* **Extrait fourni**

┌──

Il y a 10 ans, il est évident que je ne pensais pas du tout monter ma propre équipe, et gagner plusieurs titres français, voire un européen. Mais il y a quelques années, quand Bernard Hainry, de Citroën-Rennes, a fait appel à moi pour conduire une BX 16 soupapes, j'ai commencé à y croire. Et mon objectif a été d'arriver là où je suis maintenant. Et je dois tout à trois personnes de Citroën-Rennes, Messieurs Génovèse et Jutier, et Bernard Hainry. Et puis un gars comme Daniel Balu est venu m'aider depuis le début. On ne peut pas oublier ça ! C'est vrai cette année, j'ai vécu un rêve...

L'année dernière, tu as dû te restructurer, et monter ta propre équipe, Pailler Compétition. Cela s'est-il déroulé sans problèmes ?
Il faut savoir que chez Dynam Moteur c'est Thierry le Guily qui s'occupait de l'entretien de ma voiture. Il était mécanicien. Maintenant, il dirige ma structure, et il a fait grandement évoluer ma voiture.

└──

* **Exercice proposé 1**
Dans les entrées ci-dessous, recopiez à l'identique les lignes qui commencent à celle contenant "Open the Account Type dropdown" et vont jusqu'à celle contenant "Looking at the screenshot, I should coord(491,263).", ces deux lignes comprises.

* **Données fournies**
┌──

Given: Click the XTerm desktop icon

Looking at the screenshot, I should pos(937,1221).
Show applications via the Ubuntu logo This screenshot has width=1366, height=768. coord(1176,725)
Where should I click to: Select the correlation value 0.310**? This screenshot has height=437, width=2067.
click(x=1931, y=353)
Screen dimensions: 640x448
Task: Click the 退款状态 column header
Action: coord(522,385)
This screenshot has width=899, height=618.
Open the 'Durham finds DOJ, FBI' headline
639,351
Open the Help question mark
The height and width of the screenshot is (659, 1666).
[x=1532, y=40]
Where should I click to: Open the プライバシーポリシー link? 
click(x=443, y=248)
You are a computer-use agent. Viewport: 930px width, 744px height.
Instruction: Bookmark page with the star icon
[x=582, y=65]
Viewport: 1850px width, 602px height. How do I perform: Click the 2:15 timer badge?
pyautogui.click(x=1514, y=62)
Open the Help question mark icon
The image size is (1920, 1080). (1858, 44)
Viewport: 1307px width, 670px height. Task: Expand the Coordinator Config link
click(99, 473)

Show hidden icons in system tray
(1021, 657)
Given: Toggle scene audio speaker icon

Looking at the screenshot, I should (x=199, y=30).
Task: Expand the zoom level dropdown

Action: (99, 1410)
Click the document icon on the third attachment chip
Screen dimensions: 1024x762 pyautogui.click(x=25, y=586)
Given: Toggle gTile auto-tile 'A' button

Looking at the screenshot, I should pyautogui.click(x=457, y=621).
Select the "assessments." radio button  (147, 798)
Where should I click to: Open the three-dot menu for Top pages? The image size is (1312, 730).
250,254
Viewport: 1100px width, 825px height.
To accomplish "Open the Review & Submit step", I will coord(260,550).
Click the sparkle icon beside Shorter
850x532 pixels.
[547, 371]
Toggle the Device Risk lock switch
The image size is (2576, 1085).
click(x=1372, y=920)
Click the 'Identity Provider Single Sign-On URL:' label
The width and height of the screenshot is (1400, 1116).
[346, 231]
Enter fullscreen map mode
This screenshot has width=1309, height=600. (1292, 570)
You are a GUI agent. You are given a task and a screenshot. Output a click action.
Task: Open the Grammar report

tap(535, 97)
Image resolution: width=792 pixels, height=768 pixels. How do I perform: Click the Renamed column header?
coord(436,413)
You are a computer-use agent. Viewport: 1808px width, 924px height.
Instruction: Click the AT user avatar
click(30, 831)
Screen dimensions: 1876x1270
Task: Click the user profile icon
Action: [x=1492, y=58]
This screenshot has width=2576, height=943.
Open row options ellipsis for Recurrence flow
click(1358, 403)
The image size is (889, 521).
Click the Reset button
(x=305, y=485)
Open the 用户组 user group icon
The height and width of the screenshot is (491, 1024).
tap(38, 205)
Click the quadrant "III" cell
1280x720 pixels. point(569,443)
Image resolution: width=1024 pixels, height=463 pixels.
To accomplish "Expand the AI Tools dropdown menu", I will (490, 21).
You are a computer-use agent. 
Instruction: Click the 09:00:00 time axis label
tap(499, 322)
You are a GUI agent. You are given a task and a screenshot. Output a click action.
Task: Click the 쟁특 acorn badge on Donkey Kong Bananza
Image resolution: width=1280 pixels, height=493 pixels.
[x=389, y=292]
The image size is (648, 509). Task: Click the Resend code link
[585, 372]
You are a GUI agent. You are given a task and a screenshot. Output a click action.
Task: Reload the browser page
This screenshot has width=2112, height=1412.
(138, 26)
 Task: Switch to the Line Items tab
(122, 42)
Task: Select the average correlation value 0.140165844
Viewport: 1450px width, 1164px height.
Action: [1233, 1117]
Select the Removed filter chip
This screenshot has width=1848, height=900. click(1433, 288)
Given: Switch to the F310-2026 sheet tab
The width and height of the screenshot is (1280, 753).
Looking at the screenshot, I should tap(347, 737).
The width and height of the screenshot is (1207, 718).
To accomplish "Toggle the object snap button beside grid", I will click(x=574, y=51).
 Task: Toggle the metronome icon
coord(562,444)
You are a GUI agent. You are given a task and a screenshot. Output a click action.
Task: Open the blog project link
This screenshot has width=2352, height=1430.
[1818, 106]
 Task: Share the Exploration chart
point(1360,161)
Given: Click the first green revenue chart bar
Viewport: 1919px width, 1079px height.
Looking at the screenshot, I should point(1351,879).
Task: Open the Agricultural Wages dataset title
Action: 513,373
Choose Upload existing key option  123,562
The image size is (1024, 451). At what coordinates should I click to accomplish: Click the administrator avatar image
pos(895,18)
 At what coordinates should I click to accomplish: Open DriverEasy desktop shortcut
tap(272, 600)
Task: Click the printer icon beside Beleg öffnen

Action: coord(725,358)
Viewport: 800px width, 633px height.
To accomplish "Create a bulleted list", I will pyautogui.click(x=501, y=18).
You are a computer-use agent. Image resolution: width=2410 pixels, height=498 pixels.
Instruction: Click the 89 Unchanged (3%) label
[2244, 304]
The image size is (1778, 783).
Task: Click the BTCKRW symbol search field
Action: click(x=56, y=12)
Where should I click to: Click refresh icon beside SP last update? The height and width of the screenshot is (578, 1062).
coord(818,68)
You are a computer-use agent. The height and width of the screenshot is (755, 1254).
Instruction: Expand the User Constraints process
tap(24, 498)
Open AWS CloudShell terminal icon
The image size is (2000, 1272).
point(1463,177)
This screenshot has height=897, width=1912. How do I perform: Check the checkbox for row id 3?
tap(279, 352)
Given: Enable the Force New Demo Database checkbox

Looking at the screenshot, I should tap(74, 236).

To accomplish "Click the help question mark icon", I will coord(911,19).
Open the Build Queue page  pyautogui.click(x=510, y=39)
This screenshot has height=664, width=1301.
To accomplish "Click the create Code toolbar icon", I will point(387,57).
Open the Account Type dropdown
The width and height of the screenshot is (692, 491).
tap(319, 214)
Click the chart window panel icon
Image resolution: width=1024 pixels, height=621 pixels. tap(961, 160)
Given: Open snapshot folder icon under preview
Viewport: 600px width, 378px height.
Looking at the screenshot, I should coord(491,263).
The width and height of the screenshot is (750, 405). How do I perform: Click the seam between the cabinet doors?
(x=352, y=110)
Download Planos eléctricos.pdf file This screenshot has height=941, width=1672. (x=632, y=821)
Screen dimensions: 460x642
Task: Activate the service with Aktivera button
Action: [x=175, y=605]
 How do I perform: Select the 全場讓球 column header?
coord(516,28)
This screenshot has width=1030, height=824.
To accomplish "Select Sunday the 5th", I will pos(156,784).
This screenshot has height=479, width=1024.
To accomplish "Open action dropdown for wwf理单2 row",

└──

* **Exercice proposé 2**
D'après l'extrait fourni, quel métier Thierry le Guily exerçait-il chez Dynam Moteur ?

* **Bonne réponse 1**
Open the Account Type dropdown
The width and height of the screenshot is (692, 491).
tap(319, 214)
Click the chart window panel icon
Image resolution: width=1024 pixels, height=621 pixels. tap(961, 160)
Given: Open snapshot folder icon under preview
Viewport: 600px width, 378px height.
Looking at the screenshot, I should coord(491,263).

* **Bonne réponse 2**
Il était mécanicien.